With computer-mediated communication, things are moving very quickly. We are only now developing the fora and the people able to turn this medium to the richest purposes.
Paul wrote I Corinthians as a letter, a technology in itself; an extension of the human methods of communication. In ways, the letter was more effective in its impact than if he had spoken these words to the people himself, for out of the "multiple copy circulation" of the letter, additional communities were able to benefit from the spiritual insight Paul was experiencing in that moment. In fact, in the early days of the rapid spread of culture (and mostly Greek culture due to the fact that the roads and mediums of mass communication were Roman), Paul's adoption of this "virtual presence" was a major factor in allowing the Christian movement to spread and develop a sense of cultural identity. Could we perhaps say that the roots of the church are in "Virtual Communication"?
So we have , in Christian history, a perfect example of the way the technology of writing, and later print (which allowed unprecedented expansion of books and writings), allows a moment's glimpse of divine purpose to be ""extended" into time, and drawn upon for the edification of others in many places , and in different times. But we have seen also in this history the rapid association of the earlier medium with the message itself. The book, the medium that allowed collections of writings to be distributed together, became endowed with an authority between its two covers, so that some "stories" of value to us were "lost" (not preserved) and others still to come were passed over because of our distraction to "re-interpreting" the old.

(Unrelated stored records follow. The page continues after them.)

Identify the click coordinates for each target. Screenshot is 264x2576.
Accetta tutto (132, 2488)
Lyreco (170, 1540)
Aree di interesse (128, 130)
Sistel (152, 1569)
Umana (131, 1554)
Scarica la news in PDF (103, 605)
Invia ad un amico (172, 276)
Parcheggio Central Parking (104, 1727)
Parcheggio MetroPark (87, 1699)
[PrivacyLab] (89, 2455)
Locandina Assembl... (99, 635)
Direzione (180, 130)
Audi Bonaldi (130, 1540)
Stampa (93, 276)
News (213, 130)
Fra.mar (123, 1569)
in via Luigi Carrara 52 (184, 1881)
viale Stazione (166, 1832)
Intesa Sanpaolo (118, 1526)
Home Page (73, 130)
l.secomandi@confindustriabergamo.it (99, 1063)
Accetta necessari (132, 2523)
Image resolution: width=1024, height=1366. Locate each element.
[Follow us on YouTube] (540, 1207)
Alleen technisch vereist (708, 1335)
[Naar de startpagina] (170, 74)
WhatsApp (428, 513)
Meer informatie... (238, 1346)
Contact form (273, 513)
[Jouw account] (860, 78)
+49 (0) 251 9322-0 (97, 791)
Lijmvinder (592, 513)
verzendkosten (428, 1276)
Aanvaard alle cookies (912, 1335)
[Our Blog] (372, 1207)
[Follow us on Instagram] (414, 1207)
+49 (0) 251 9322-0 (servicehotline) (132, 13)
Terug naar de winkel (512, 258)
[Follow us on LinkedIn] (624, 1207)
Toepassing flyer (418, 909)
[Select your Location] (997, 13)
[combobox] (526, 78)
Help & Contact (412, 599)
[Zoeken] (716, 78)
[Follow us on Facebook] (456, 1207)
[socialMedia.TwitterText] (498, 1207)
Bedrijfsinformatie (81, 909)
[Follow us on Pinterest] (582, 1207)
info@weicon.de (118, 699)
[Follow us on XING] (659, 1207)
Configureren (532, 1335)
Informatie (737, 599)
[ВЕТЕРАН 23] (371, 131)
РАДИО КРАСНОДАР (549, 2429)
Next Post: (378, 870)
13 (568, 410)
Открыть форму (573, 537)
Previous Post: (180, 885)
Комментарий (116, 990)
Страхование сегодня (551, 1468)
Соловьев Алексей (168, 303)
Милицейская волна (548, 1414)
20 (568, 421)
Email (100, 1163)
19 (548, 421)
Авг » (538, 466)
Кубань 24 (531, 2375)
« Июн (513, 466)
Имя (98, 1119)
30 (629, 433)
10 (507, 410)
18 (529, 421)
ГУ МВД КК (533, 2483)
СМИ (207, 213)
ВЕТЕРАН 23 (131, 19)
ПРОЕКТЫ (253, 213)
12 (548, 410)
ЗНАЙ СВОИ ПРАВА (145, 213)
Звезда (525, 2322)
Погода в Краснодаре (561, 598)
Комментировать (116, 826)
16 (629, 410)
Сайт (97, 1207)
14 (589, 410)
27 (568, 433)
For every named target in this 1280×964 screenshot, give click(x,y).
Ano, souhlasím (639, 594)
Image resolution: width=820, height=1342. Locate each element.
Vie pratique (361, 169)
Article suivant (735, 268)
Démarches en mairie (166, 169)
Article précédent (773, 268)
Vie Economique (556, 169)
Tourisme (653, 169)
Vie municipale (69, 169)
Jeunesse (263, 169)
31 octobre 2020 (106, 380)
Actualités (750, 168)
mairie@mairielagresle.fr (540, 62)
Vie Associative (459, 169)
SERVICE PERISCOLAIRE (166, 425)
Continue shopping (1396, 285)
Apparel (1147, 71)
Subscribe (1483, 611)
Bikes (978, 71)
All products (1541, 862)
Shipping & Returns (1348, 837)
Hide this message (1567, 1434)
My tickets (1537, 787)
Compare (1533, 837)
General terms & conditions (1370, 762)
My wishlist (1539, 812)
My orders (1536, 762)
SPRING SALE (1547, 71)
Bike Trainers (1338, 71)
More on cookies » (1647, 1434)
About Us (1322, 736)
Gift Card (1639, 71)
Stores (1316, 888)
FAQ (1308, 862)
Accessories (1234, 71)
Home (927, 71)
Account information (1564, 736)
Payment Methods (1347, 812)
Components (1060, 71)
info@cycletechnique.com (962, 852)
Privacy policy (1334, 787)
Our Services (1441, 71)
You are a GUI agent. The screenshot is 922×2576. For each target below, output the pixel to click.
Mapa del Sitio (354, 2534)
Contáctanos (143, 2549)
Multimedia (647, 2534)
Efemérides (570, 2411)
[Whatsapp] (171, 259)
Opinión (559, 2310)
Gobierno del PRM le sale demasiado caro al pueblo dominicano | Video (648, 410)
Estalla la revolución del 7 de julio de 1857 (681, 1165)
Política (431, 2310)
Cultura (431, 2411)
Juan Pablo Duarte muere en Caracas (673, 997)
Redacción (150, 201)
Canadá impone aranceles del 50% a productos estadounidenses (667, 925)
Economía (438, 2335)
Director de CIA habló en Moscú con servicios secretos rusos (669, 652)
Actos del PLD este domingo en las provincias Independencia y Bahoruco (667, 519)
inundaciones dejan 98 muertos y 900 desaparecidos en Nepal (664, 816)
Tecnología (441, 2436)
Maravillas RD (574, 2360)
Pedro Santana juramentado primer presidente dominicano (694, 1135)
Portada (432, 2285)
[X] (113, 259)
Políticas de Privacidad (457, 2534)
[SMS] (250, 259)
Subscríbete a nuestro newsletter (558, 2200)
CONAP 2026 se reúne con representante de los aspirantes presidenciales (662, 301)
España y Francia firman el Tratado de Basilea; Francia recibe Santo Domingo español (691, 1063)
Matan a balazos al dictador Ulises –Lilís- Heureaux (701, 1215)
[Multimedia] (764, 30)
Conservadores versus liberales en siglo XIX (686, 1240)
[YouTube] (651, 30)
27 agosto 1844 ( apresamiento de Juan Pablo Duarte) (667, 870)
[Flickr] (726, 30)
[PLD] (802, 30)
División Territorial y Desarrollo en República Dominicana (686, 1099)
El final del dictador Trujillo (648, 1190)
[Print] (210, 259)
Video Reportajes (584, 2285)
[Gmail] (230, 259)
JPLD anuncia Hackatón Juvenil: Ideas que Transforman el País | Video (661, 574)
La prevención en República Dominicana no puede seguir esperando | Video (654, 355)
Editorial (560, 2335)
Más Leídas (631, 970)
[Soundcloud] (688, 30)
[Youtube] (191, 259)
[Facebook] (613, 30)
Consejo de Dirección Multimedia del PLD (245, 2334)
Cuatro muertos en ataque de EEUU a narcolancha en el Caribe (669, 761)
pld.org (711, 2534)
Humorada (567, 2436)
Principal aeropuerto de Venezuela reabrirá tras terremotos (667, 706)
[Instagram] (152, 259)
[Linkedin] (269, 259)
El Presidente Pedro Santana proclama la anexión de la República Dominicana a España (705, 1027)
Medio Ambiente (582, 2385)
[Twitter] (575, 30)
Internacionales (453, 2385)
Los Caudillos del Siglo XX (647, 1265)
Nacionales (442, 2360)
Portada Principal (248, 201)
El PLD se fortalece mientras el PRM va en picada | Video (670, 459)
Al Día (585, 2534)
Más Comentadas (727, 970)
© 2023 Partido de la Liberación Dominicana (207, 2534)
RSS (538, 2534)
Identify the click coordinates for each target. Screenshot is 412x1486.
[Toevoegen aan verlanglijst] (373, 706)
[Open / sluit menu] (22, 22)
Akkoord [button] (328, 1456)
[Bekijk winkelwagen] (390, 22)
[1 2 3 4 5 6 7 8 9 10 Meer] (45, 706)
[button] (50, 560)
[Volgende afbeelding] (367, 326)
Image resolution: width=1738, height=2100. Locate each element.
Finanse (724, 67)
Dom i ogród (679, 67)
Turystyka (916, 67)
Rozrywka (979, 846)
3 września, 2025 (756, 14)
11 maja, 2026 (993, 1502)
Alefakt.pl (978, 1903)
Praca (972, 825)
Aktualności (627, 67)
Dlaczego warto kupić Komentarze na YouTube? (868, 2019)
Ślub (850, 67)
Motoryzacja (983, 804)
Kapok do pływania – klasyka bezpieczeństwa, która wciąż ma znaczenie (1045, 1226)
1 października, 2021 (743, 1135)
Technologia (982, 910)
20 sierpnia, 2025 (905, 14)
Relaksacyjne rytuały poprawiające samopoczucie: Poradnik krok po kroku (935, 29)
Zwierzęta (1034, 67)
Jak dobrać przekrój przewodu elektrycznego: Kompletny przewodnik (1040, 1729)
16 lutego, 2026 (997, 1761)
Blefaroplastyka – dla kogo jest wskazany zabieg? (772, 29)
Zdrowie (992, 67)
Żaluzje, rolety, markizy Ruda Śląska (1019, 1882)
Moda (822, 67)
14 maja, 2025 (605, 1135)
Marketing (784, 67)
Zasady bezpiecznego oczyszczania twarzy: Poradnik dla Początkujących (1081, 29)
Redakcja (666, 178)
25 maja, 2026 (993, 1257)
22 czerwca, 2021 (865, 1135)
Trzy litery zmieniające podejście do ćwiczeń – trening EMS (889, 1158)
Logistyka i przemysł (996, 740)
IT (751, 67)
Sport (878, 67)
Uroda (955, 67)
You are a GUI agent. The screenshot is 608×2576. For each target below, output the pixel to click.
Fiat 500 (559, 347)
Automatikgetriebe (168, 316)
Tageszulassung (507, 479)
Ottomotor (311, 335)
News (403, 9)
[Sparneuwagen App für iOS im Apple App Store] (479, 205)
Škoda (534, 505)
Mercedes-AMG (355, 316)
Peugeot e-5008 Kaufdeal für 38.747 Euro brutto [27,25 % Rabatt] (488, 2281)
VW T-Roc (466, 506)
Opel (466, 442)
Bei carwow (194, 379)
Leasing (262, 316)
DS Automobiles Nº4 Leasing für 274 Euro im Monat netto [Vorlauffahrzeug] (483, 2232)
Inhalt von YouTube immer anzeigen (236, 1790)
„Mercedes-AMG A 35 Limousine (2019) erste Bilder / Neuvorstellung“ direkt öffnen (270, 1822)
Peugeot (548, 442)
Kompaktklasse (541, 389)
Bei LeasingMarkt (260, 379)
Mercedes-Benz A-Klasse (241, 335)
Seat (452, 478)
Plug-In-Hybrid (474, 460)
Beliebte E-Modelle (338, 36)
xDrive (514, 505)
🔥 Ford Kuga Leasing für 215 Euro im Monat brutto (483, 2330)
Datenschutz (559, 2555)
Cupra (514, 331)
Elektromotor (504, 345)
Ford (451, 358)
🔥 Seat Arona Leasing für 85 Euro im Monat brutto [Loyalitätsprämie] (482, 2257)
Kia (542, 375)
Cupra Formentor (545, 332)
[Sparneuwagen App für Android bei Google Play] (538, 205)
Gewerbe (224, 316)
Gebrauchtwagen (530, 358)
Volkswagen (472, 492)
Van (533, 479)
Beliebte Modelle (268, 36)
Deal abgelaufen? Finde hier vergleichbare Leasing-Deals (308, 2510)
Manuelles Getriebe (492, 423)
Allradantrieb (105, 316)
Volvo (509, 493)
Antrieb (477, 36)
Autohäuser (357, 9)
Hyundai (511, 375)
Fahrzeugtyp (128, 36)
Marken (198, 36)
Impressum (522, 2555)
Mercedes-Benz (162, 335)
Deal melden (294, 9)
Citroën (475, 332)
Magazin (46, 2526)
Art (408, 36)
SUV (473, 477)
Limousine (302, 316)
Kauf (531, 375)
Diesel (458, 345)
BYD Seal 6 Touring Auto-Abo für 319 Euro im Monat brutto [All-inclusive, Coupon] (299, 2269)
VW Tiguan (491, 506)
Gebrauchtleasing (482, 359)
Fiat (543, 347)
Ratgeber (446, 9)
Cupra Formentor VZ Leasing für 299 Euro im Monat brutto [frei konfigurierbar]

I see a valuble activity in "re-intepreting"; after all, Jesus did a lot of it with the Old Testament and the prevailing Jewish applications of existing books of the Law. But Jesus also told new stories which shed light on his day, and gave his hearers new images that were alive with relevance and connected with the understandings of his culture.He also knew how to reach across his Jewish culture to embrace the "others"; and to embrace even those who were shunned by it. It is this dynamic nature of Jesus' reach that convinces me of the complexity of the communication event; and how there are many avenues available to us as a communicating people which can serve to "supplement" our world of relationships.
Whether I am face to face with someone, on the phone, writing a letter, sending email, or composing a Web page that I hope any particular individual might read, I am involved in supplementing the relationship. In some cases, the online relationship may be used most often, escpecially when the geography separates us. Even in the same city, the pace of our lifestyles, and the "obligations" we have set for ourselves seem to have us increasingly on the go. I have seen the effect of the fast pace on the church, and I feel the sense of loss from what I have known in former times of community and common journey. But I will not let the pace or the general flow in which we all live throw me off track. I still sense a call to something more; something still "then"; something ahead, or within our grasp.
The alternative context of Computer Commuications allows a different feel to "interaction". Physical cues that aid some aspects of communication also squelch other important inclinations; we are all "intimidated" socially in different ways, and in different contexts. CMC changes the playing field in some ways that can be key to helping some people open up more easily, give encouragement more naturally, or voice an opinion more effectively. Just as in "real life", sometimes this works the opposite for others. It is a new, not neccessarily bad, but different ballgame online.